Description of the task:
Please output the line that contains "The image size is (480, 755)." and all later lines of the material, exactly, through the end.

Dataset:
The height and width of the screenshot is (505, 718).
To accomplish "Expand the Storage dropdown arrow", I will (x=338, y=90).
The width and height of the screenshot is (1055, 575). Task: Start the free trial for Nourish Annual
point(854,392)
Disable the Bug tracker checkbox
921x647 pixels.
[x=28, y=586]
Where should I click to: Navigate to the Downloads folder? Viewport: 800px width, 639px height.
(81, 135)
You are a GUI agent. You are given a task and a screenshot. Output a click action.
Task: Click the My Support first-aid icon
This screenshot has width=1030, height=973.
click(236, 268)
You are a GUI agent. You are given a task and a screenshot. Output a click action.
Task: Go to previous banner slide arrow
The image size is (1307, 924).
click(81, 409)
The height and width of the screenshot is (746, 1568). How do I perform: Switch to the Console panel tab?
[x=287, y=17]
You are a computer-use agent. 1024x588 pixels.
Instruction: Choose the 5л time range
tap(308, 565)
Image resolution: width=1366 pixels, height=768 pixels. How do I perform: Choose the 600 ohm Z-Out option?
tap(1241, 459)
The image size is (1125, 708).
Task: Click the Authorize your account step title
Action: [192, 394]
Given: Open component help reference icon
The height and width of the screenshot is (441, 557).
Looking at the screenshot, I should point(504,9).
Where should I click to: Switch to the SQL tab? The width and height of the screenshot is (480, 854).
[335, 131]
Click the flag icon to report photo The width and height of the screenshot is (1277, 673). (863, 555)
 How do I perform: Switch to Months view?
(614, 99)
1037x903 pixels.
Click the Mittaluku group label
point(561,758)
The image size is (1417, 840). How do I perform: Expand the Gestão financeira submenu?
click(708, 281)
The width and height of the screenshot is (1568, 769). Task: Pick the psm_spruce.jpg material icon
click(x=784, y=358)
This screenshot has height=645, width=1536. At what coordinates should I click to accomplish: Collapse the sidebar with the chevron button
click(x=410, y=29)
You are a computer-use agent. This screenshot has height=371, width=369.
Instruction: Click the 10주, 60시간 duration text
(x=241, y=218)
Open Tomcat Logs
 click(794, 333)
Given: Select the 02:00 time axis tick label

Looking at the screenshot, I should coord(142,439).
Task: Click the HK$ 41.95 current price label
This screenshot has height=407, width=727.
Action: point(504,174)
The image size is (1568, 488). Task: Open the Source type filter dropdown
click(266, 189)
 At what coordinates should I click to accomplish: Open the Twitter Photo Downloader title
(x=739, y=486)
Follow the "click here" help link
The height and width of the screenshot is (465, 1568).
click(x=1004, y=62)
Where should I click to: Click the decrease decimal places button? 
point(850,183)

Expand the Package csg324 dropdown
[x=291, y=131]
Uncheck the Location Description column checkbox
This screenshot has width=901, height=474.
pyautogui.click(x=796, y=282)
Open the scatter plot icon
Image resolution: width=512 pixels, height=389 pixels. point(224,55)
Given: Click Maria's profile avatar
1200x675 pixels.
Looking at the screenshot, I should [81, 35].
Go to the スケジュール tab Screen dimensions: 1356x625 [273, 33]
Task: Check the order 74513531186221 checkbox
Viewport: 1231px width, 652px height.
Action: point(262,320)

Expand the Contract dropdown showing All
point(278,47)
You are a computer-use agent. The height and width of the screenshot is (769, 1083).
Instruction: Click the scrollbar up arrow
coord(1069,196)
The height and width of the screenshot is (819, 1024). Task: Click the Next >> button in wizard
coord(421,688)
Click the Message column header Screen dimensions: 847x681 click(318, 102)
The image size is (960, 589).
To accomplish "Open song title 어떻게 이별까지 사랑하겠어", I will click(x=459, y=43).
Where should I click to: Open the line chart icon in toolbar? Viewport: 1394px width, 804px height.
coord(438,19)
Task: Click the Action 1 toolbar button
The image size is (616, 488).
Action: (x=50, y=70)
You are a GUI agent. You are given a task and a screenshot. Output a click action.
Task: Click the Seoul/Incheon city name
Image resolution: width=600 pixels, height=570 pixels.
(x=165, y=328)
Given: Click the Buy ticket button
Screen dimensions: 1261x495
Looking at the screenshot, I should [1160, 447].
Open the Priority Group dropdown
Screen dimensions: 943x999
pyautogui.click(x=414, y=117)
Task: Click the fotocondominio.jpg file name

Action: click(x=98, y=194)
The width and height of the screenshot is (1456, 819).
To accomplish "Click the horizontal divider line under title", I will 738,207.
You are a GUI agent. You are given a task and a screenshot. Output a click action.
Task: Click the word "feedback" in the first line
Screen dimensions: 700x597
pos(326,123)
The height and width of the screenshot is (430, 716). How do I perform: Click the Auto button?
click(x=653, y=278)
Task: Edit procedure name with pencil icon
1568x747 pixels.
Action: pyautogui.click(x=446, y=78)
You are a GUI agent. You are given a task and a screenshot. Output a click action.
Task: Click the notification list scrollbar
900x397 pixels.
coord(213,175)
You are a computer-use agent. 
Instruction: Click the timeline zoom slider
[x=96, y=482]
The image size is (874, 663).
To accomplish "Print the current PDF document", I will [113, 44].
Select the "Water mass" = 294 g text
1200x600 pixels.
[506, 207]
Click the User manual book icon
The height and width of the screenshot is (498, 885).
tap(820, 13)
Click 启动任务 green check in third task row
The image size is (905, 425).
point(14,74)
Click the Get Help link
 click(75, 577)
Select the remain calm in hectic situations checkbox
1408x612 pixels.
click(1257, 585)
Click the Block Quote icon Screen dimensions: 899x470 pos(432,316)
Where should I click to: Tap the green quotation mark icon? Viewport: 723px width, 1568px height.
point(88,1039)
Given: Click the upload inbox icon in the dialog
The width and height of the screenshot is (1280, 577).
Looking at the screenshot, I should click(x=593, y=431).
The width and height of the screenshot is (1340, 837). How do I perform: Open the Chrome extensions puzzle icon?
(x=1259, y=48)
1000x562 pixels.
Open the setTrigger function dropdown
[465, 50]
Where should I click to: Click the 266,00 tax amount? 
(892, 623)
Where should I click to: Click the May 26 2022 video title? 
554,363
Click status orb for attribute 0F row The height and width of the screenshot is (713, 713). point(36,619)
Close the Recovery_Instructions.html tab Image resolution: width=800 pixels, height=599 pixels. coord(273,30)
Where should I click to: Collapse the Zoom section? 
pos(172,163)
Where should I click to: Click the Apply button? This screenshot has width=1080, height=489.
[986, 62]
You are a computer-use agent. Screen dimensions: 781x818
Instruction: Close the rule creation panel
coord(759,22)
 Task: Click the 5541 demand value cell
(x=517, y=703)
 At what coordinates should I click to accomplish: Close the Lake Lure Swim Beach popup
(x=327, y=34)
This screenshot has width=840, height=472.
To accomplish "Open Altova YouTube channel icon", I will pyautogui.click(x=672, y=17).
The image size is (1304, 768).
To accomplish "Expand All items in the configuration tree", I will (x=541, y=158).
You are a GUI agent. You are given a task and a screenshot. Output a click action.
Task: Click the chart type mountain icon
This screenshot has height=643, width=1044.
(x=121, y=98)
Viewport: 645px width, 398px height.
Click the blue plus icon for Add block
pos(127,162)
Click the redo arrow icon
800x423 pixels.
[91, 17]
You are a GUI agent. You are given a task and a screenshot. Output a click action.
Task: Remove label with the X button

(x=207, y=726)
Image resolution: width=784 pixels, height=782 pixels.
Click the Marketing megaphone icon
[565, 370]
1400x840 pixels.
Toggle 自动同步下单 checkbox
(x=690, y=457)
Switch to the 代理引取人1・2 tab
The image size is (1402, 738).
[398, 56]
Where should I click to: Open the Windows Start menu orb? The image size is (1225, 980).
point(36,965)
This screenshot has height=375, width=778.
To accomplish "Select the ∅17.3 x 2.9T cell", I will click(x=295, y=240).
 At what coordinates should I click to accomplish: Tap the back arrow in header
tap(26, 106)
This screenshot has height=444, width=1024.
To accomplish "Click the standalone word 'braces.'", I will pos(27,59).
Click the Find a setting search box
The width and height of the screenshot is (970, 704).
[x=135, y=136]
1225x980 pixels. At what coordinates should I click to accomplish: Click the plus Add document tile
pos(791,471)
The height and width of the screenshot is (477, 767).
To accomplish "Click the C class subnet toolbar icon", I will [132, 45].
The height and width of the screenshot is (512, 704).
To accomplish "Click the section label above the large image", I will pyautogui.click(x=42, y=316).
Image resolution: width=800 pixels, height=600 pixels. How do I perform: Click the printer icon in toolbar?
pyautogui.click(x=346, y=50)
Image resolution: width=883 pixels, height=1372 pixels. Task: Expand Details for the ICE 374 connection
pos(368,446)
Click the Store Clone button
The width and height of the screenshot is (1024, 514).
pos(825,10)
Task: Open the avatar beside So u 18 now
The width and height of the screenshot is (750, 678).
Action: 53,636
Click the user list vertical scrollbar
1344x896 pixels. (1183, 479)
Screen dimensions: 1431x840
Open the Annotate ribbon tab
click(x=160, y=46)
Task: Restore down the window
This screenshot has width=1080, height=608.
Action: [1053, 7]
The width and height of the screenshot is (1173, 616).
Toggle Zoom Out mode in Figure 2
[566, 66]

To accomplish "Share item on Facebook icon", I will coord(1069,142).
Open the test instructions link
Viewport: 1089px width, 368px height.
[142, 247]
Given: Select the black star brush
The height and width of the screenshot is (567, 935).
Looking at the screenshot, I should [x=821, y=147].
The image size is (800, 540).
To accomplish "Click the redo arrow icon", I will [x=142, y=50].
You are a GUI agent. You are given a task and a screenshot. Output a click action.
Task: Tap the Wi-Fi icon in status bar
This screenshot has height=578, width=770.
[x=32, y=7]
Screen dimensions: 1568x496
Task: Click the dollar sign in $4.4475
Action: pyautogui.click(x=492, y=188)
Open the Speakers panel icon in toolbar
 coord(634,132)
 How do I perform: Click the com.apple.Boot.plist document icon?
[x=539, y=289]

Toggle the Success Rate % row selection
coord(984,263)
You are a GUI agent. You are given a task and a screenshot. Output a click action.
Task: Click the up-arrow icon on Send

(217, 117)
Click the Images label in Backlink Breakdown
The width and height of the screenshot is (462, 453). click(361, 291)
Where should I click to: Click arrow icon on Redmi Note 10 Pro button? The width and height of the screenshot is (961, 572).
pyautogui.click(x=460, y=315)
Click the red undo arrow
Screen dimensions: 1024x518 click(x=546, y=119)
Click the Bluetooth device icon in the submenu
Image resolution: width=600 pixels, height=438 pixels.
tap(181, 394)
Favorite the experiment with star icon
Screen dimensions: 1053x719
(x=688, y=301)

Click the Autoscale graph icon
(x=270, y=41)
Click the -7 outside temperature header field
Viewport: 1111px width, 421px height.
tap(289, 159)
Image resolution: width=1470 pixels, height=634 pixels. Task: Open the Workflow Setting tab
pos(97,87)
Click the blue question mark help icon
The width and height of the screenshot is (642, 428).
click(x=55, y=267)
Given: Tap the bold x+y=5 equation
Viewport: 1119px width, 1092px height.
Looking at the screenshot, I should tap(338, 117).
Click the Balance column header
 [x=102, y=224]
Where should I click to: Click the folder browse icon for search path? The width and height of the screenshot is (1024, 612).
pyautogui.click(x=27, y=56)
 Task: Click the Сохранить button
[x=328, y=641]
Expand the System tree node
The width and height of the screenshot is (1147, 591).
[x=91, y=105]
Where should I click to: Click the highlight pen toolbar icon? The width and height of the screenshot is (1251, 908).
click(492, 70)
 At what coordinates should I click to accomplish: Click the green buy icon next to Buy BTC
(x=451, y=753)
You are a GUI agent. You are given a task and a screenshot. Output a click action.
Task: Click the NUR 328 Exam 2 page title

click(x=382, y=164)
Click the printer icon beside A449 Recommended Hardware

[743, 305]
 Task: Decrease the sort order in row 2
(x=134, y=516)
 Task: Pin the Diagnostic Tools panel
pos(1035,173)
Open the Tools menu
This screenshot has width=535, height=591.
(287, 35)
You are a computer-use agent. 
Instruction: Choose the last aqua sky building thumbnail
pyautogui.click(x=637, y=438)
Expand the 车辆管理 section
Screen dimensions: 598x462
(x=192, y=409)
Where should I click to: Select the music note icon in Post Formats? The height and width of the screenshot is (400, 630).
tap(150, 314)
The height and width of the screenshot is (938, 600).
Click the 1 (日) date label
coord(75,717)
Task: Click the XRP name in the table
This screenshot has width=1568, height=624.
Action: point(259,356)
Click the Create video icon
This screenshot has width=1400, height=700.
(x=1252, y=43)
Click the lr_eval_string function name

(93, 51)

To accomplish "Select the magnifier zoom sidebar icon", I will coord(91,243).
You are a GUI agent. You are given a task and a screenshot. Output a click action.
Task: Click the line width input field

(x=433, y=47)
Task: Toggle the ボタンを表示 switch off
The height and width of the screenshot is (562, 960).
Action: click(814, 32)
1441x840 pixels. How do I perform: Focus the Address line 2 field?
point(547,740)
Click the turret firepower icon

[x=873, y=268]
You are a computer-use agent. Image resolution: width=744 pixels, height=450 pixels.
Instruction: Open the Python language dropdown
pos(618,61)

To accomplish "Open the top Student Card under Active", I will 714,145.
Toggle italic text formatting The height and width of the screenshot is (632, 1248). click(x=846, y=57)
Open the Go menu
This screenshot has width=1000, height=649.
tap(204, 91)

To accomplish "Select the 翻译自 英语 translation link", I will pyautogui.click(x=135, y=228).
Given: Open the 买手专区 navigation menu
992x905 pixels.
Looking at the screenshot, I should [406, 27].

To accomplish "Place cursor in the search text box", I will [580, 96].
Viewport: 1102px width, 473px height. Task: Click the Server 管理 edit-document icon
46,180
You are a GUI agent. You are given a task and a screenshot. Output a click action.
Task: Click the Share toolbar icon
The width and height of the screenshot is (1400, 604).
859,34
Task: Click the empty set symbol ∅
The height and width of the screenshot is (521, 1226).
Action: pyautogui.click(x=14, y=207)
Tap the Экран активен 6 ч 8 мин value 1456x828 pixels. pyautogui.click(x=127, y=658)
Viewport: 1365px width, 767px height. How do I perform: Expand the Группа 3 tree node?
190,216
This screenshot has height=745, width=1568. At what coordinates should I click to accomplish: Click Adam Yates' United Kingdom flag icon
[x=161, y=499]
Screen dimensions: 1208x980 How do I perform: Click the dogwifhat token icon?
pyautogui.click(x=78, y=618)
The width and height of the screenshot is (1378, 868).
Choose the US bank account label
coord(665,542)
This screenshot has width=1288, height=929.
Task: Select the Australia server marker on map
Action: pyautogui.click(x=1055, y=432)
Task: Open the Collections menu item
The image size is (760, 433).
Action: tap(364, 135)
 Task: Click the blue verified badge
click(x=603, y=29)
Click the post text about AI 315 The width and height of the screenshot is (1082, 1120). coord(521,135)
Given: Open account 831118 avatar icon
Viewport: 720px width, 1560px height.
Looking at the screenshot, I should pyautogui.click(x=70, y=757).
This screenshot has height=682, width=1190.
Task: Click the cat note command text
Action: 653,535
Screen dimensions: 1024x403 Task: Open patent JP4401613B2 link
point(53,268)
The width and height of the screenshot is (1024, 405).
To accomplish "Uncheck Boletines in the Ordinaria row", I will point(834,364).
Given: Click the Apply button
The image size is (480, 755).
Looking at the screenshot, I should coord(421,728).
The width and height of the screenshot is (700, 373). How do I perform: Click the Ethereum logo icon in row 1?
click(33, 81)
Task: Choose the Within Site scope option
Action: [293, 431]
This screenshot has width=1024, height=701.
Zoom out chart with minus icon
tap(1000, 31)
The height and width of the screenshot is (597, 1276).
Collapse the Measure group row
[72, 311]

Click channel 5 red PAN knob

Answer section:
The image size is (480, 755).
Looking at the screenshot, I should coord(421,728).
The width and height of the screenshot is (700, 373). How do I perform: Click the Ethereum logo icon in row 1?
click(33, 81)
Task: Choose the Within Site scope option
Action: [293, 431]
This screenshot has width=1024, height=701.
Zoom out chart with minus icon
tap(1000, 31)
The height and width of the screenshot is (597, 1276).
Collapse the Measure group row
[72, 311]

Click channel 5 red PAN knob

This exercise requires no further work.